Where do you stand on Enterprise 2.0?

I think its significant, in the context of the trends myself and others are tracking in the Enterprise 2.0 space, that there are number overlapping articles from ComputerWorldInformation Week and CIO magazine at the moment:

  • How IT Makes Johnny More Productive: Tech-enabled multitasking leads to productivity gains at the desktop, a new study shows - "one of biggest predictors of productivity is social networks — the people you communicate with over e-mail. Social network analyses have indicators of where you are in the network — whether you're central or peripheral. If you measure the shortest communication path between each pair of individuals, the number of times anyone else appears in that path gives you 'betweenness.' That means they’re in the thick of information flows, and it’s a good predictor of their productivity." [care of Jack Vinson] UPDATE: The paper behind this article is available for download.
  • Most Business Tech Pros Wary About Web 2.0 Tools In Business - "For all the mind-numbing buzz about Web. 2.0, most business collaboration and information sharing remains mired in endless e-mail strings and scheduled conference calls. More than half of business technology pros surveyed by InformationWeek are either skeptical about tools such as blogs, wikis, and online social networks, or they're willing but wary of adopting them."
  • Users Who Know Too Much (And the CIOs Who Fear Them) - "Users have a history of providing their own technology, but the capabilities of today’s consumer IT products and the ease with which users can find them is unprecedented... There’s a consumer technology out there for every task imaginable—and if there isn’t, there’s a tool that will let someone create it tomorrow. The era in which IT comes only from your IT department is over."

When will pull these articles together, there is a common thread and it won't surprise you - Elisa Graceffo, Microsoft's group product manager for collaboration and portals, sums it up well in the Information Week article:

"There's this tension between the IT department that wants to have this orderly, planned infrastructure, and you've got end users out there experimenting with all these different collaboration tools."

And the reason of course that users want these different collaboration tools is they help them to be more productive... isn't that what everyone want?

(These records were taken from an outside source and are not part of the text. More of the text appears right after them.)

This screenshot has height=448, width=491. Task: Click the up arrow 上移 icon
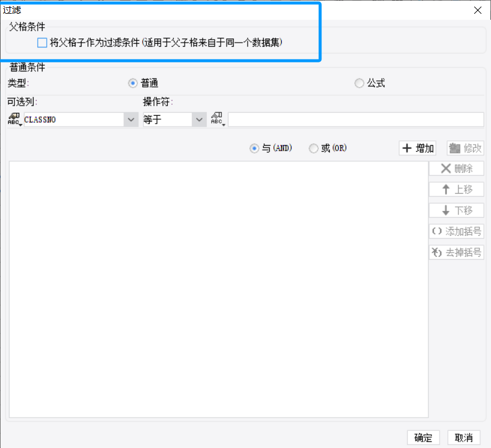pos(446,190)
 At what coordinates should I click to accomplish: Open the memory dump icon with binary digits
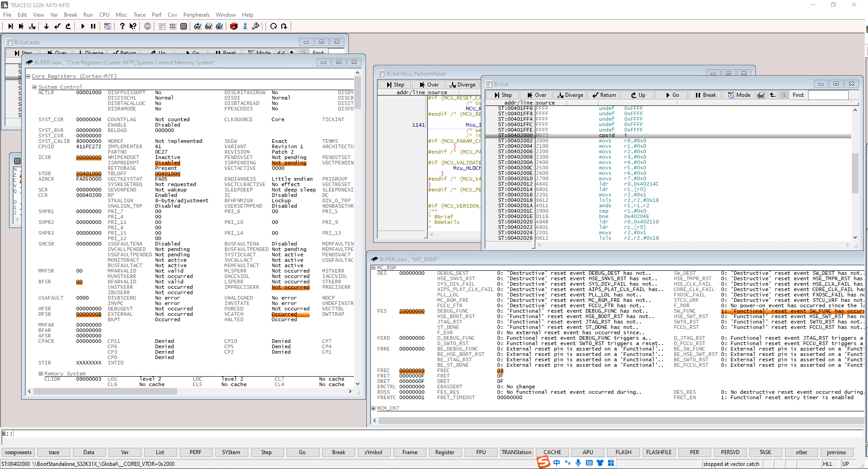(x=173, y=26)
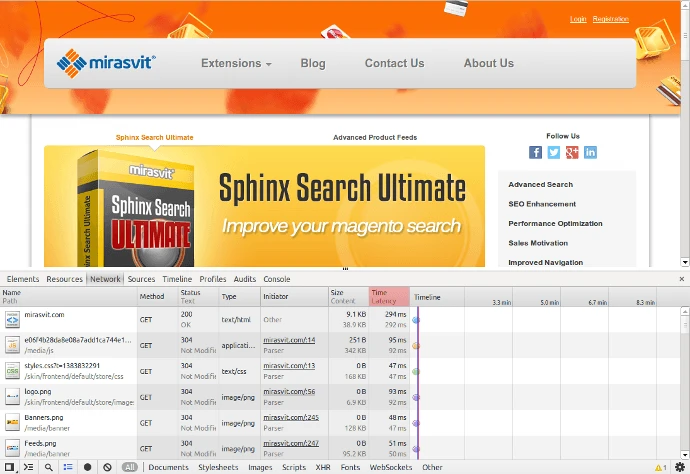690x474 pixels.
Task: Click the Facebook icon under Follow Us
Action: (x=536, y=152)
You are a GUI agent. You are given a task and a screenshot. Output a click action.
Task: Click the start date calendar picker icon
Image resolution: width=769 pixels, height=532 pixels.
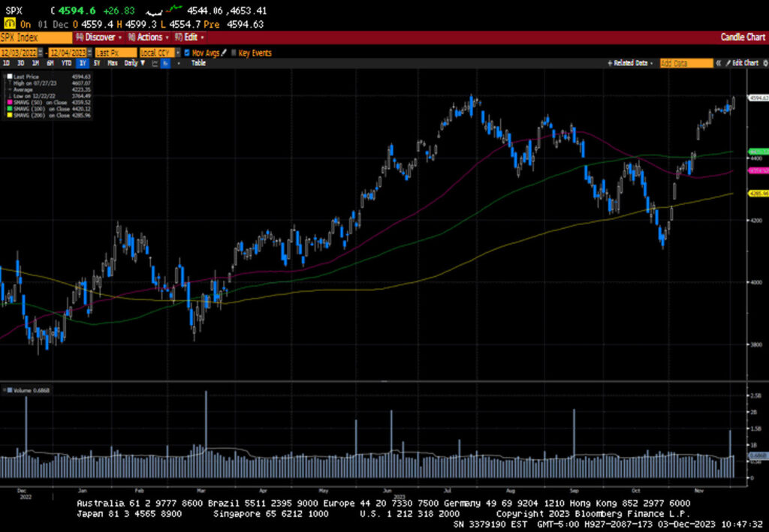[43, 53]
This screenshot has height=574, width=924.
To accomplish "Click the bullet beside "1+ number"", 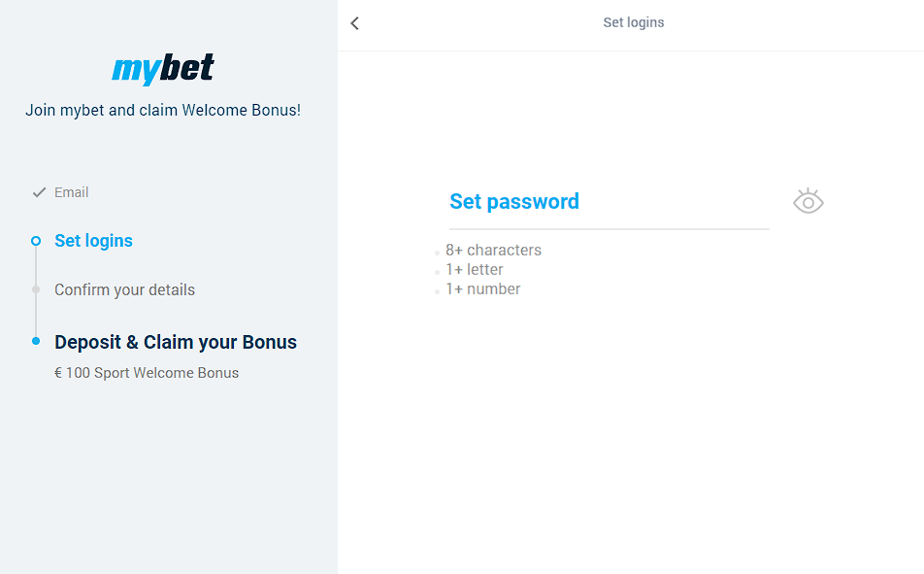I will pyautogui.click(x=437, y=291).
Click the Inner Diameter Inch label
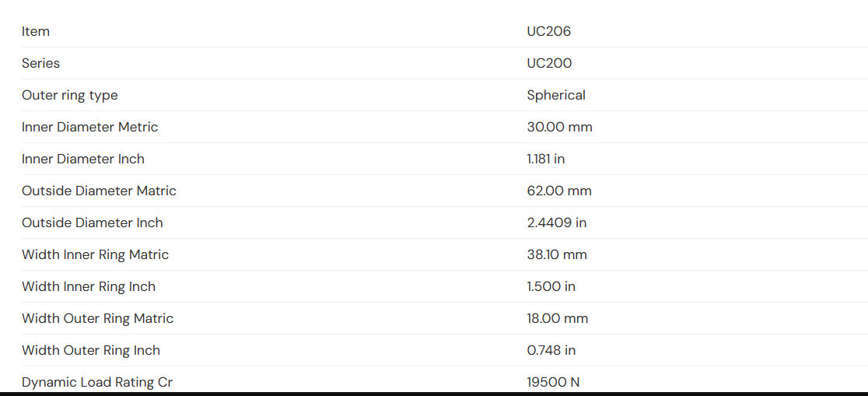Image resolution: width=868 pixels, height=396 pixels. pyautogui.click(x=83, y=159)
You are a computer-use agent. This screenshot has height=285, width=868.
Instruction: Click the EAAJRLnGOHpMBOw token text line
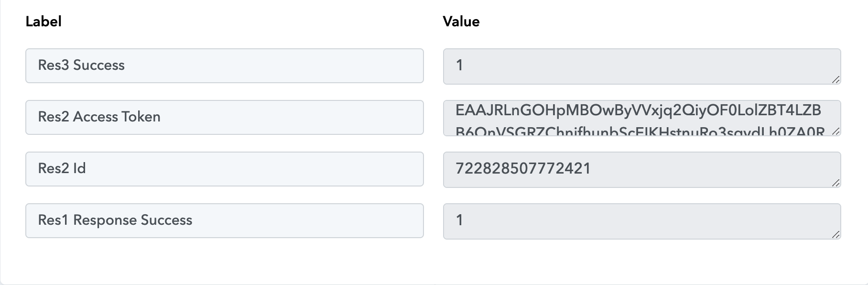pyautogui.click(x=639, y=110)
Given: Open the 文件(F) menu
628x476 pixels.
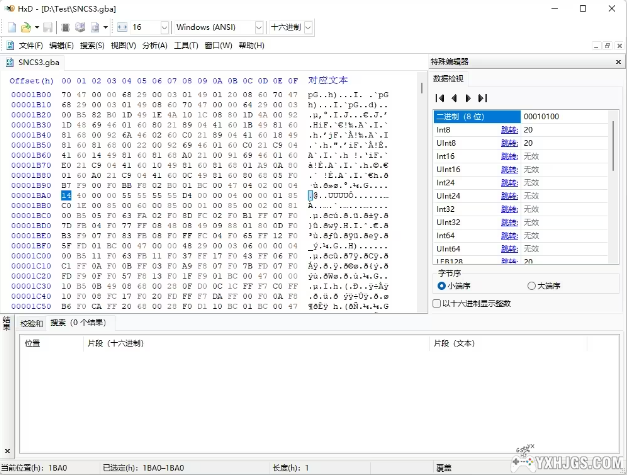Looking at the screenshot, I should pos(30,46).
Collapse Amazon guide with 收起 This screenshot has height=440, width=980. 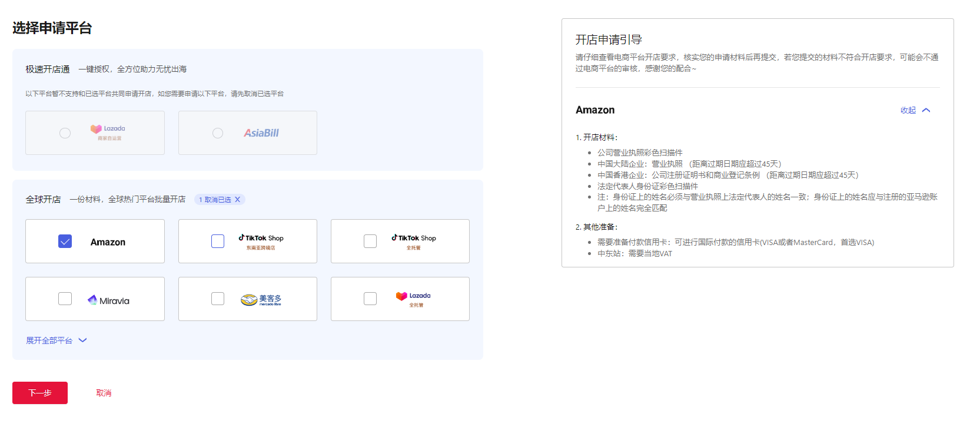click(x=908, y=110)
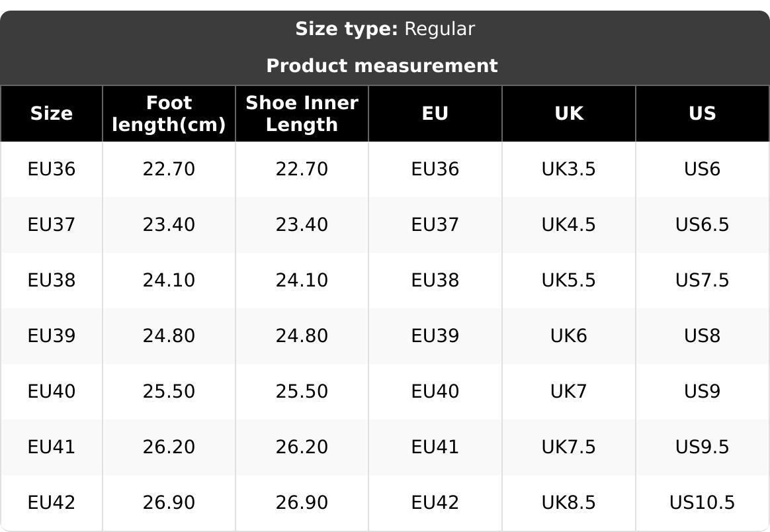Select the UK4.5 cell
The width and height of the screenshot is (770, 532).
(568, 225)
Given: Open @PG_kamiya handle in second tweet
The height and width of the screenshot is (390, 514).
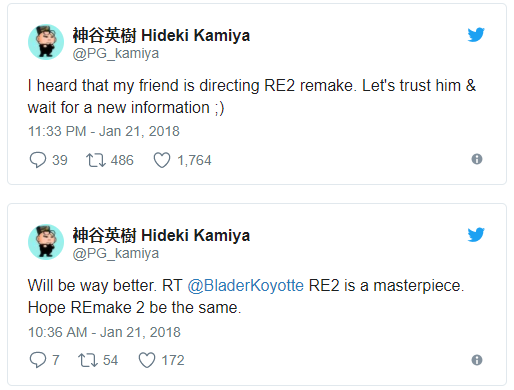Looking at the screenshot, I should [116, 253].
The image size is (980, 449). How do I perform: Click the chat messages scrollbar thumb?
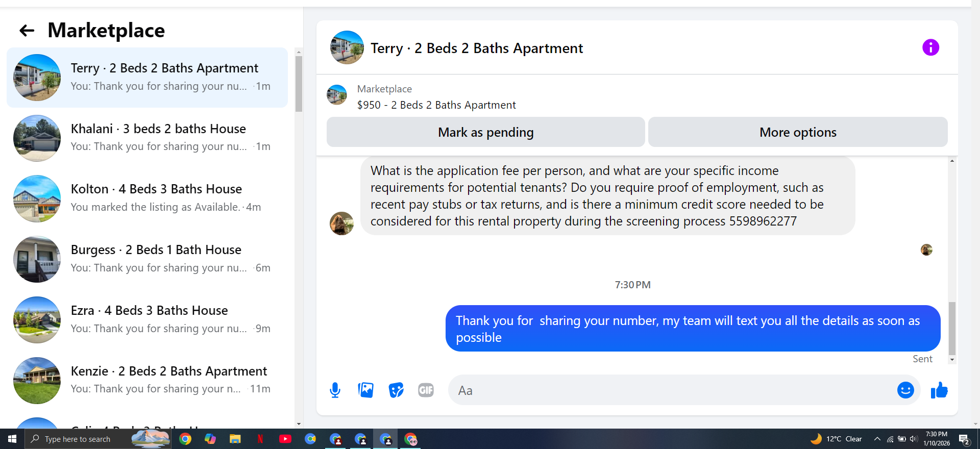[x=952, y=328]
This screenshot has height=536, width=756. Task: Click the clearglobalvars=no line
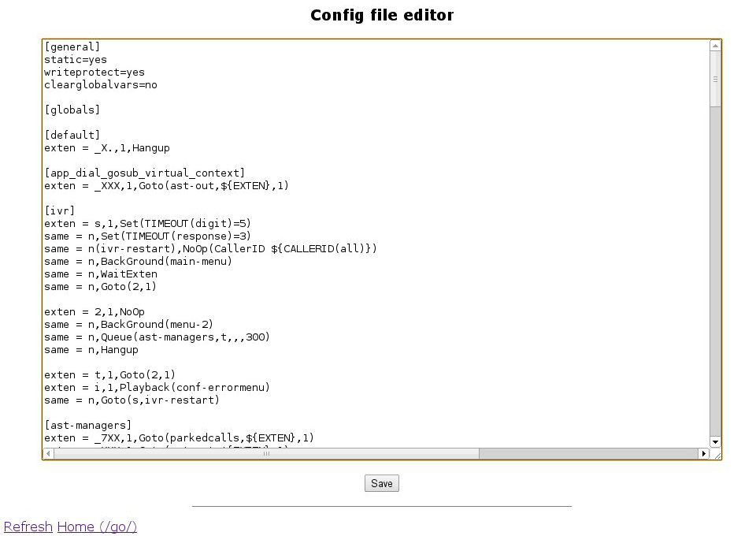point(101,84)
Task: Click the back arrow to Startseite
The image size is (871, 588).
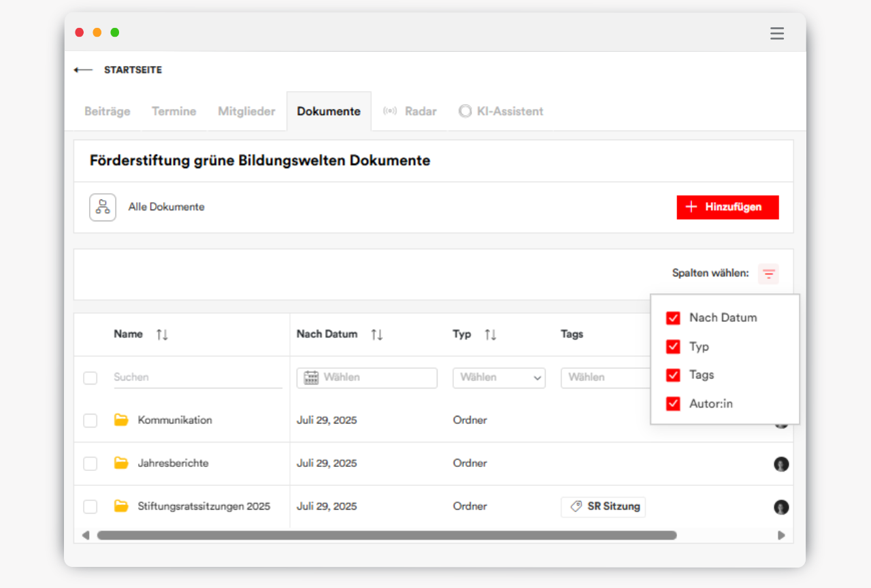Action: pos(84,70)
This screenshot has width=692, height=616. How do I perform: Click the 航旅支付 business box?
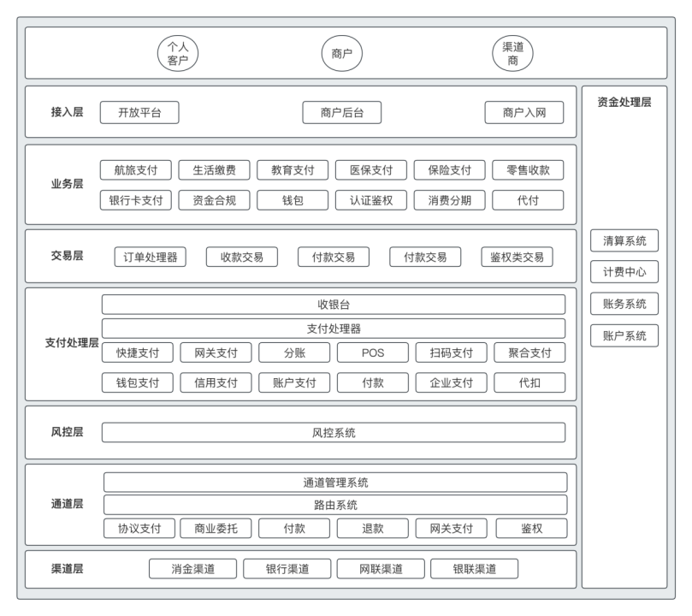tap(135, 169)
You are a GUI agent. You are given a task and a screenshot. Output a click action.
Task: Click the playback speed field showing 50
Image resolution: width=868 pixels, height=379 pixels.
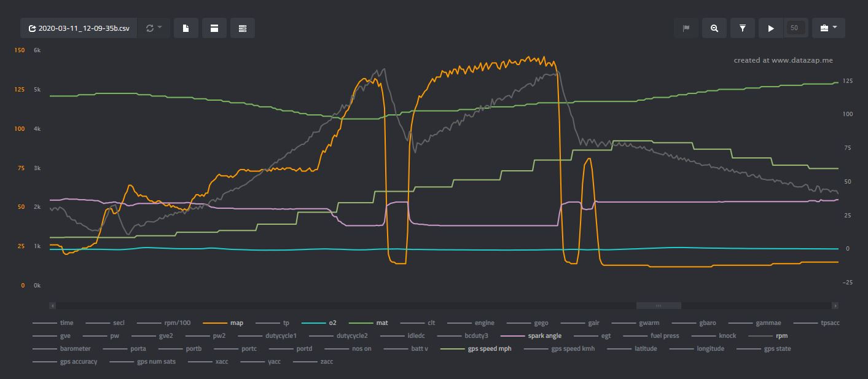click(x=795, y=28)
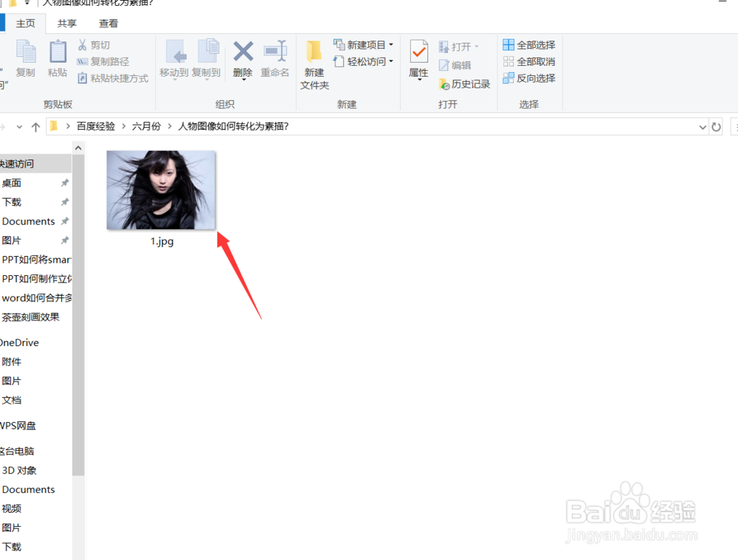Viewport: 738px width, 560px height.
Task: Click the refresh button in address bar
Action: [x=717, y=126]
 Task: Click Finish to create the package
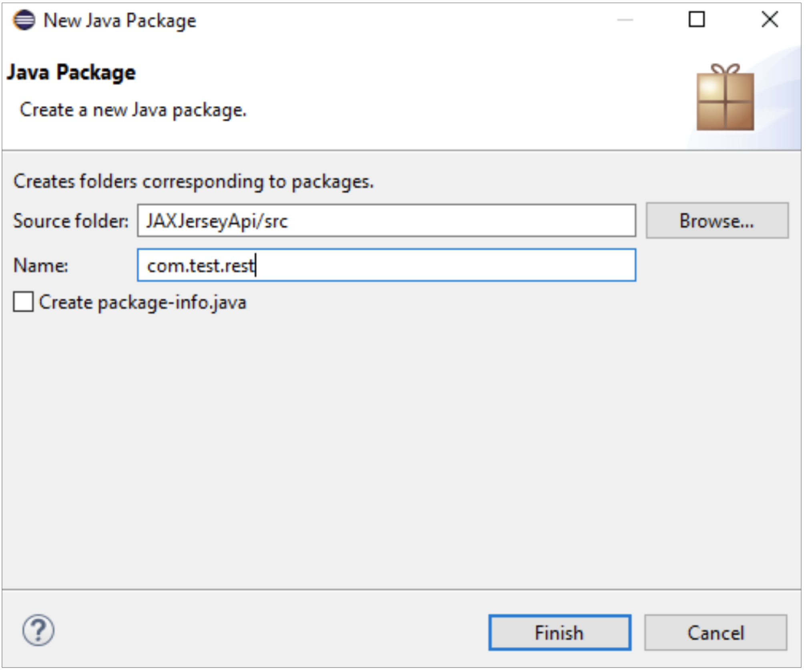[x=559, y=633]
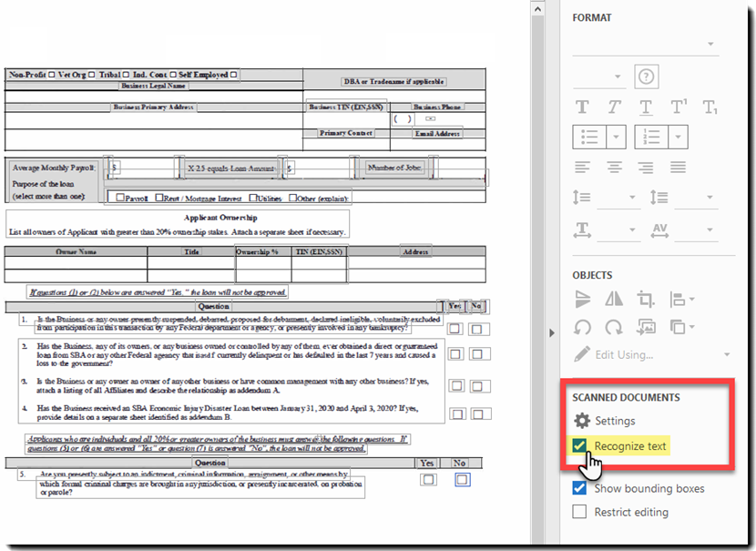Apply italic formatting

(x=613, y=107)
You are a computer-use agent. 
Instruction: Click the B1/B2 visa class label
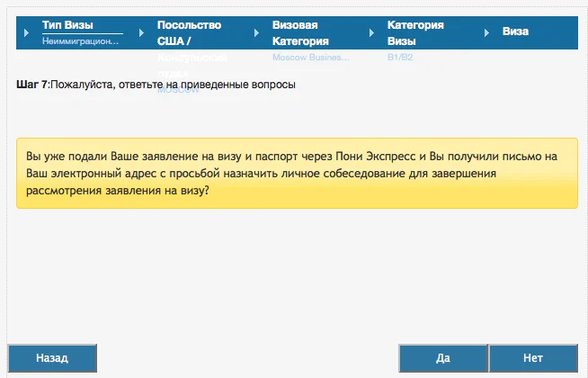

However, I still have some sympathy for "little guy" who comments on the CIO magazine article:

"Because I work for a medium sized non-profit, I’ve been able to escape a lot of the compliance issues my bigger siblings have faces, but it won’t be long now. Frankly, it scares me as I have few staff and fewer dollars. Now this article comes along to tell me - don’t worry about your corporate data, employee productivity, or the latest freeware screwing up the desktop - costing my staff time. It’s all part of the wonderful world of chaos IT! Let them do their chaos IT at home, where I don’t have to worry about fixing their screwups!"

But there is a counterpoint - which comes from a non-IT manager in another non-profit, Emily Turner, who approaches it as a Technology Stewardship issue, a concept I'm aware through Nancy White:

"There was no existing “IT Guy” to control how we used IT before I came along, nor do I think having one would have necessarily benefited us... Our organic way of collaborating and simple everyday working has fostered this more grassroots use of technology to develop ideas - people no longer feel like they have to shut their ideas down as unachievable, or feel they have to relinquish their control over them to strict technological requirements.

Social media tools are, of course, the best technology to use in cases like these. Perhaps my own self-training in figuring out these tools is the ideal background for integrating them into our everyday functioning."

I guess its all about perspective.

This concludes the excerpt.